▸ 課題の指示
読解文のうち、「偉人の名言について書きました」から始まり「んてこともあるでしょうから。」で終わる部分を、一字も変えずに返してください。

▸ 読解文
偉人の名言について書きましたので、もうひとつ。地方〈ムース郡なんとか〉(正式名称)に、クイズとして出されたもの。
誰がこれをいったのか?
“三人のうち二人が死ねば秘密は守られる”。(後略)
page152
ほかにもクイズはあるのですが、なぜかこれだけ、答えが書いてないんですね。アメリカ人にとってはあまりに分かりやすいヒント付きなので、書く必要もないということでしょうか?でもここは日本ですから、答えを書いちゃいます。ストーリー展開とはなんの関係もないクイズでありながら、私のような人間だと、答えが気になって本に集中できない、なんてこともあるでしょうから。
答えは、ベンジャミン・フランクリン(1706年-1790年)。原文は “Three may keep a Secret, if two of them are dead.”
それから、本を読んでいておもわず噴き出したのが、クィラランの変化ぶり。彼の母親はスコットランドはマッキントッシュの出、またムース郡にはスコットランド人の祖先をもつ人が多い、という理由で、本シリーズではしばしばスコットランドが出てきます。スコットランドといえばキルト、そう、あの男性もスカートの民族衣装です。
クィラランは、最初の頃は、断固としてキルトを拒絶します。しかし、シリーズが進むにつれ、どうしようもない流れでキルトの民族衣装一式をあつらえる事態に陥り、やがてついに着るはめになり、さらにまたまた着る機会があり、そして今回。

▸ 表示された行
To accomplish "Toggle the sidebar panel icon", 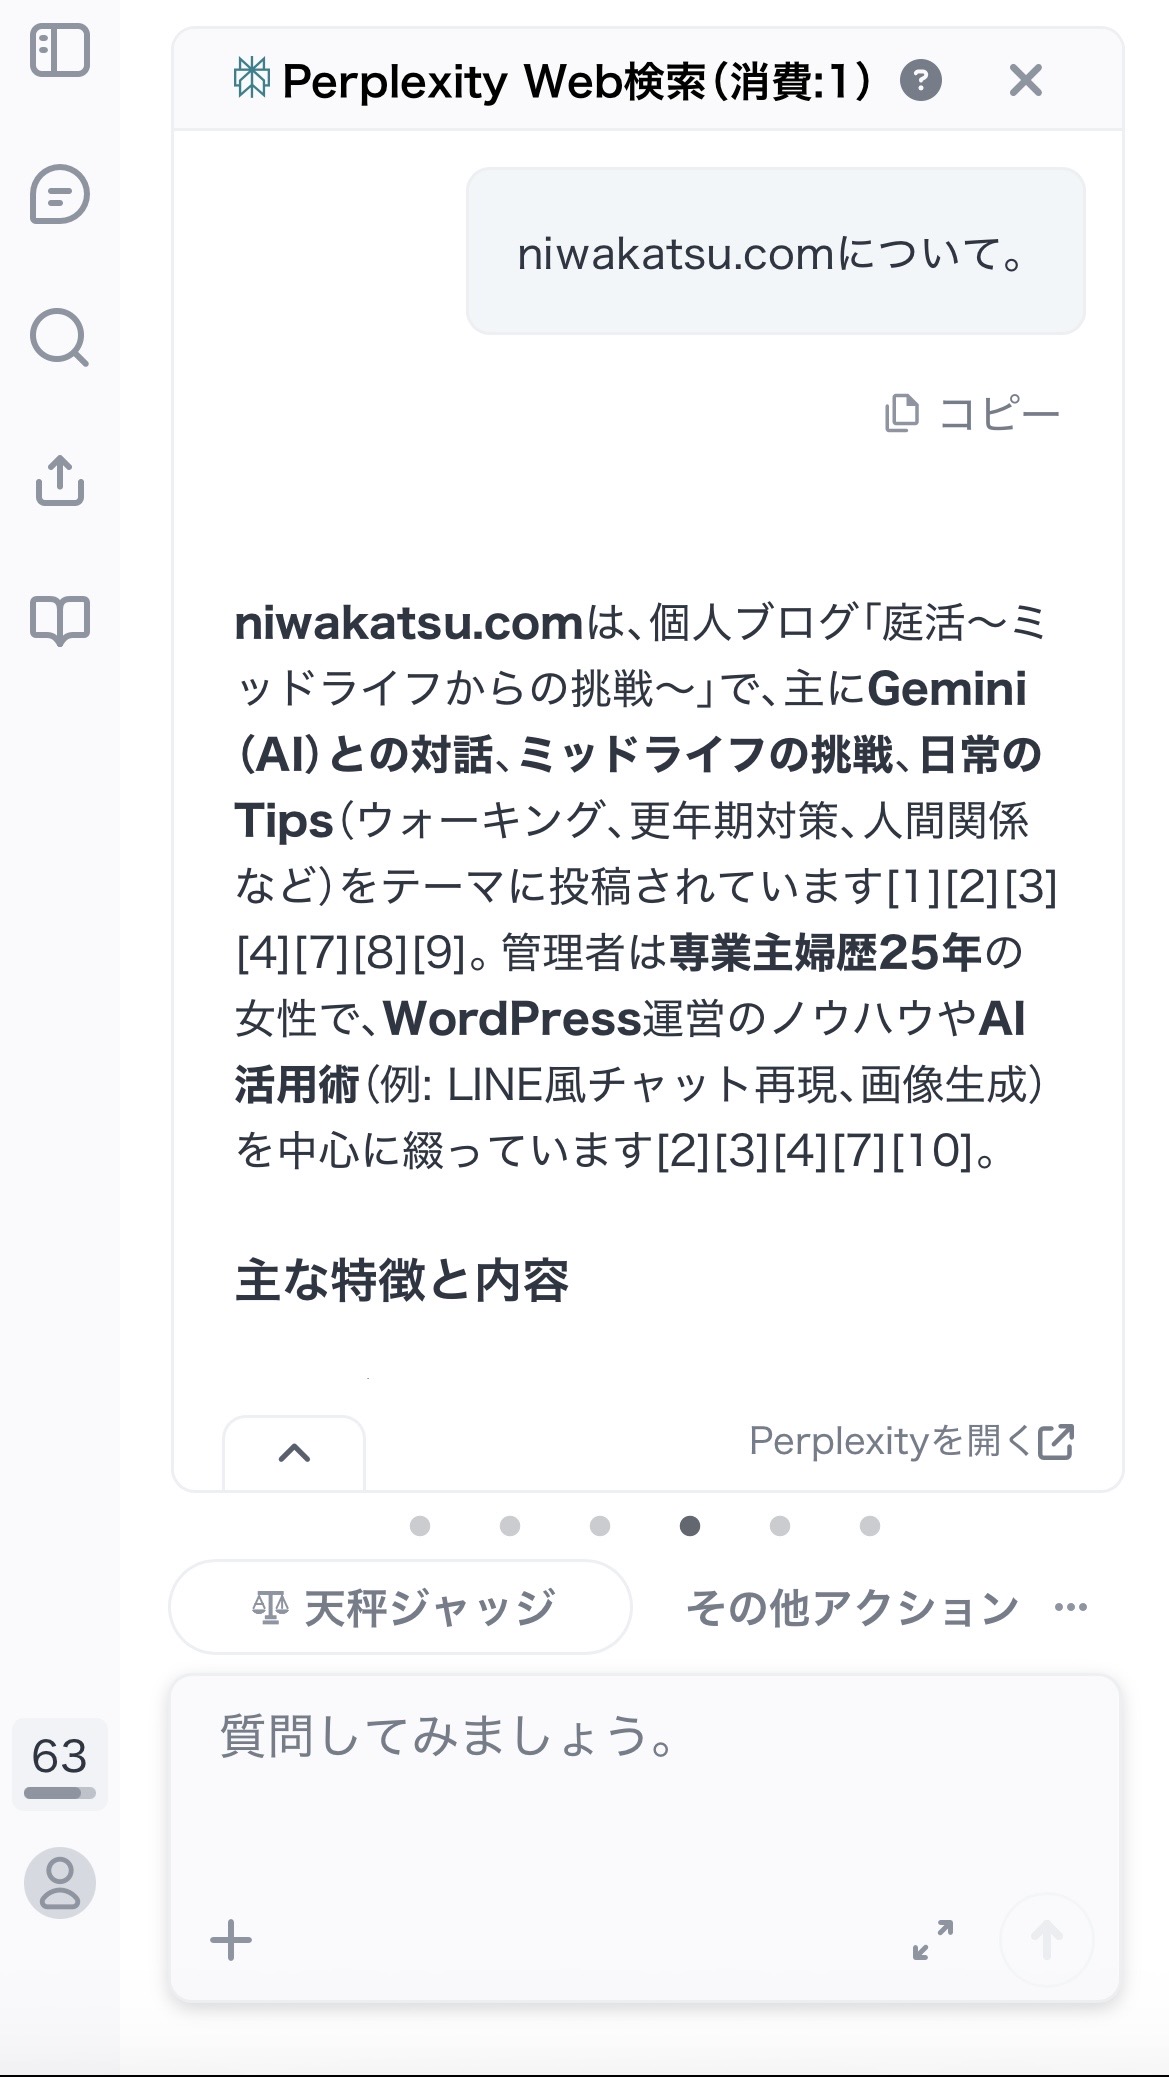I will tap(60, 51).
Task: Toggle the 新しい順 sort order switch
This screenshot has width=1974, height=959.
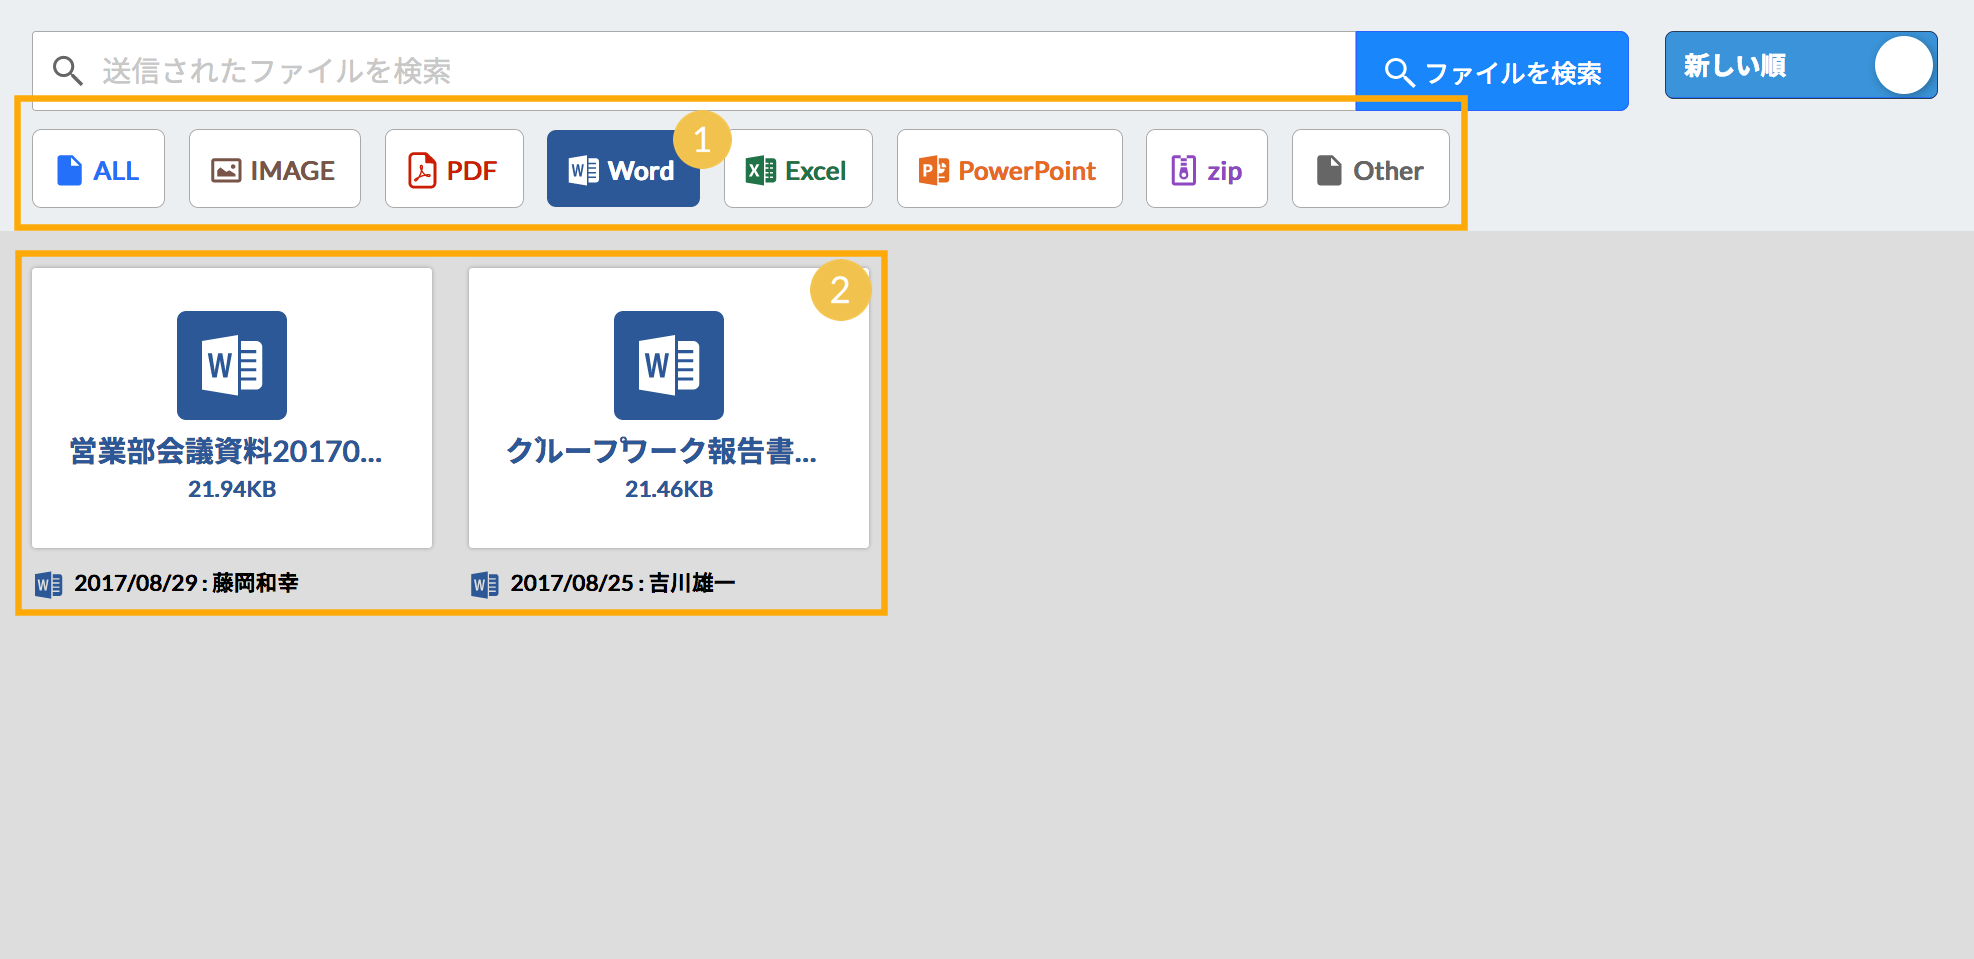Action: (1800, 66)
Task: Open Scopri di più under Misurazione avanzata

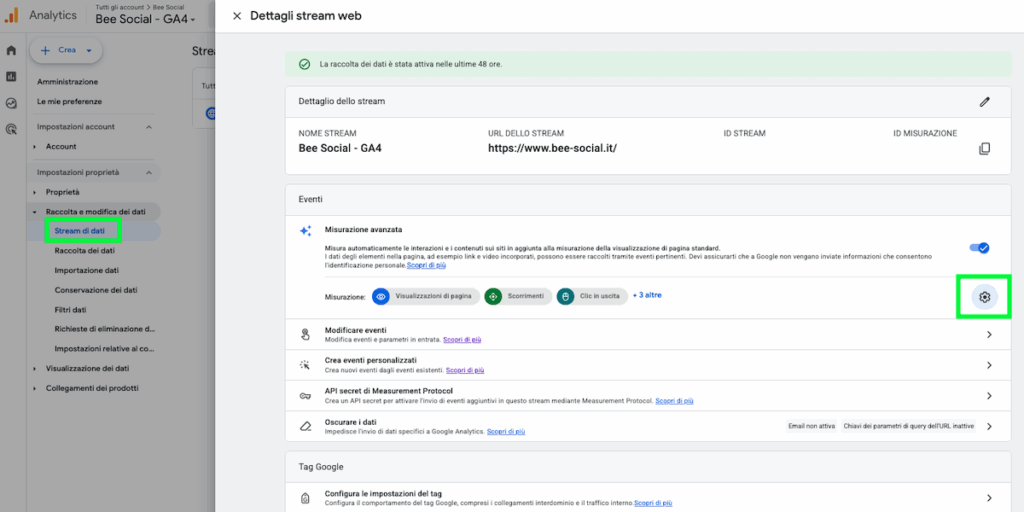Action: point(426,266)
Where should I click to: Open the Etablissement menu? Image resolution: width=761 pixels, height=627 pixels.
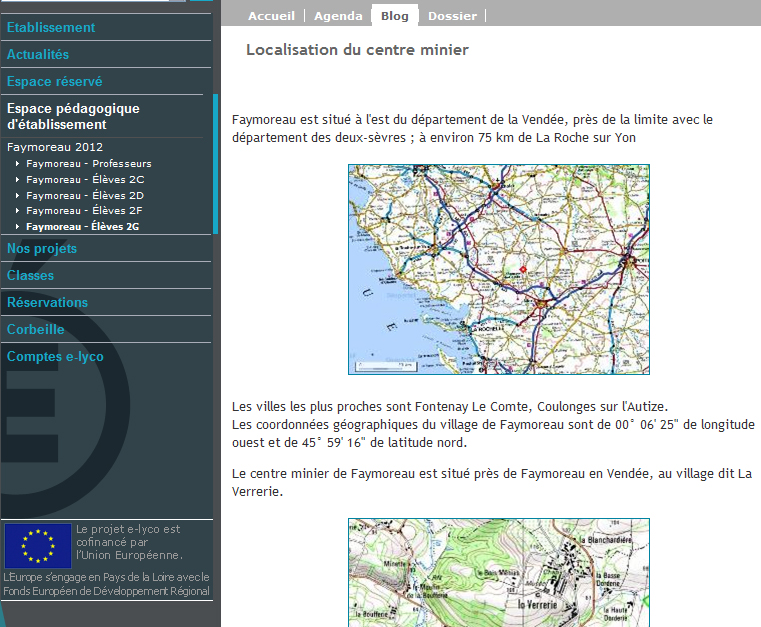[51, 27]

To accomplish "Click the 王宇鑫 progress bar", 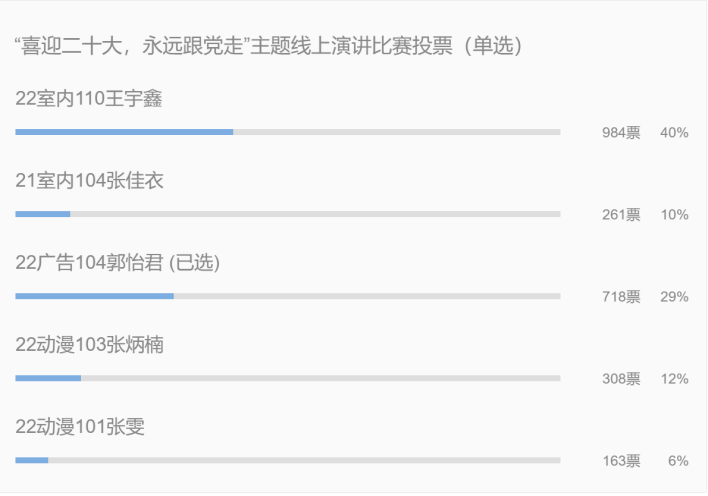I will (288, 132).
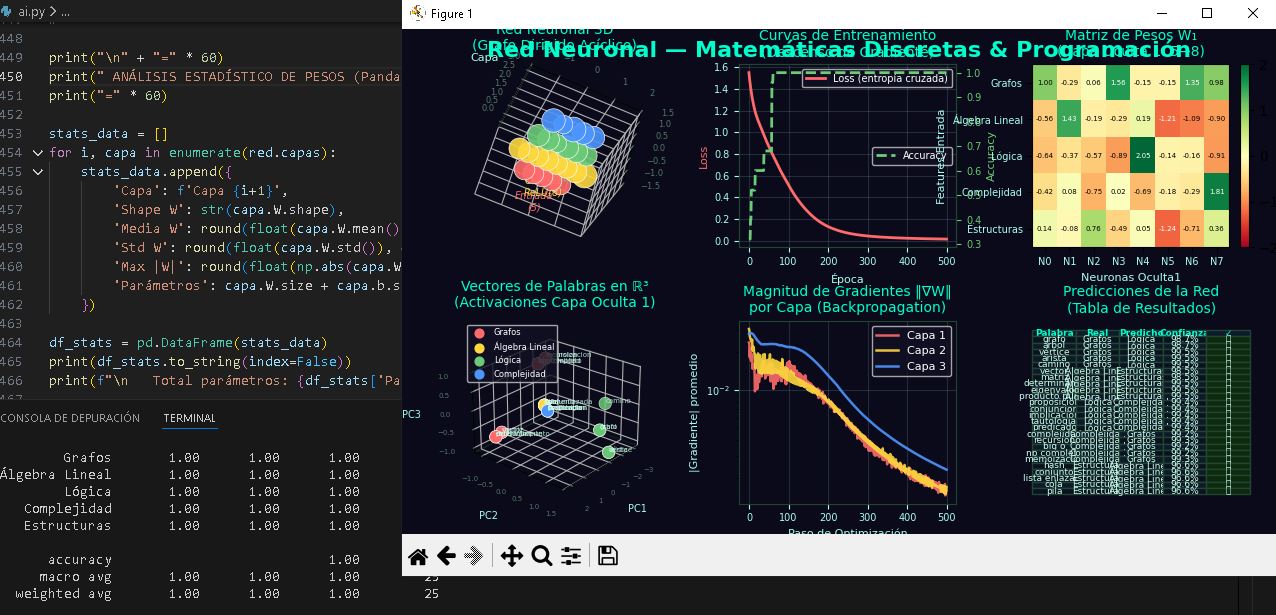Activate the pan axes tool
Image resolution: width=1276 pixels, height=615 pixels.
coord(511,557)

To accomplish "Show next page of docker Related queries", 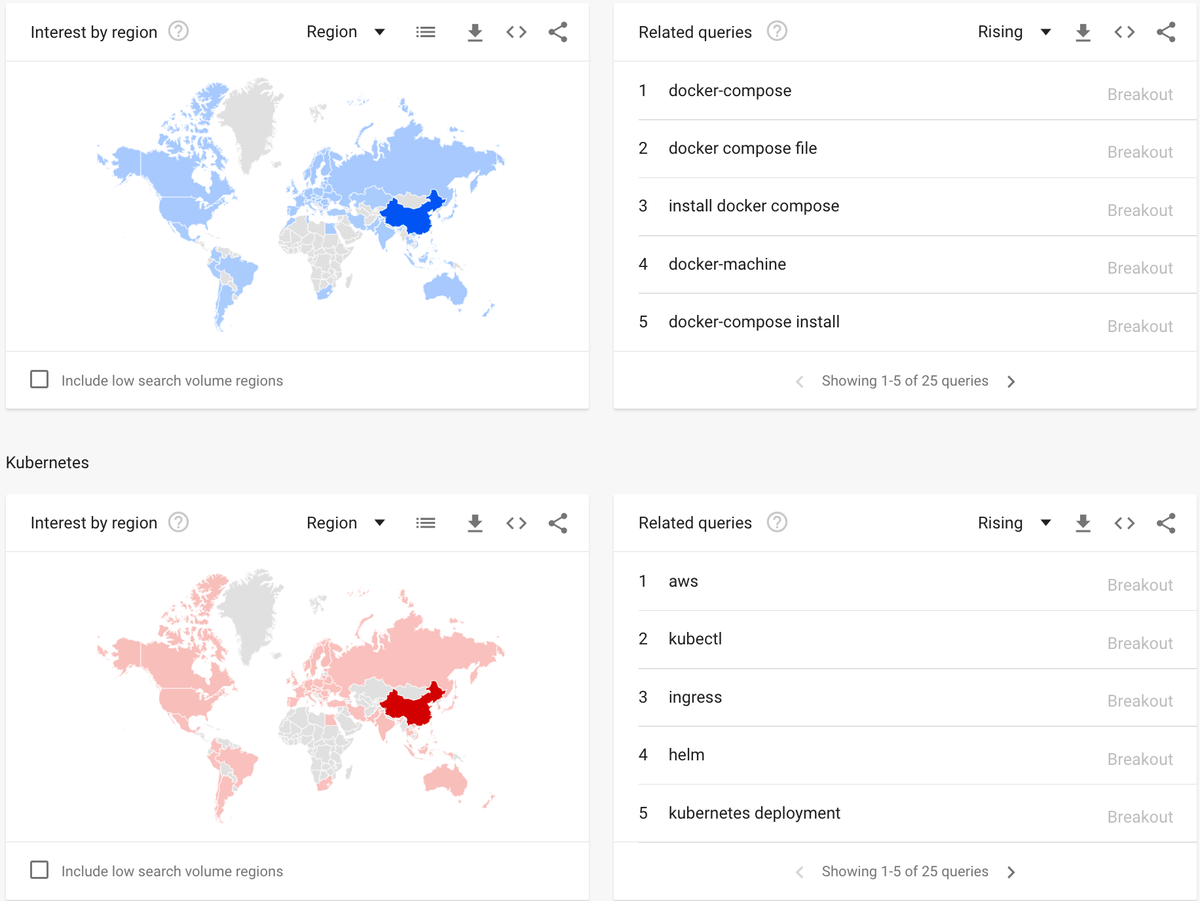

▸ 解答
偉人の名言について書きましたので、もうひとつ。地方〈ムース郡なんとか〉(正式名称)に、クイズとして出されたもの。
誰がこれをいったのか?
“三人のうち二人が死ねば秘密は守られる”。(後略)
page152
ほかにもクイズはあるのですが、なぜかこれだけ、答えが書いてないんですね。アメリカ人にとってはあまりに分かりやすいヒント付きなので、書く必要もないということでしょうか?でもここは日本ですから、答えを書いちゃいます。ストーリー展開とはなんの関係もないクイズでありながら、私のような人間だと、答えが気になって本に集中できない、なんてこともあるでしょうから。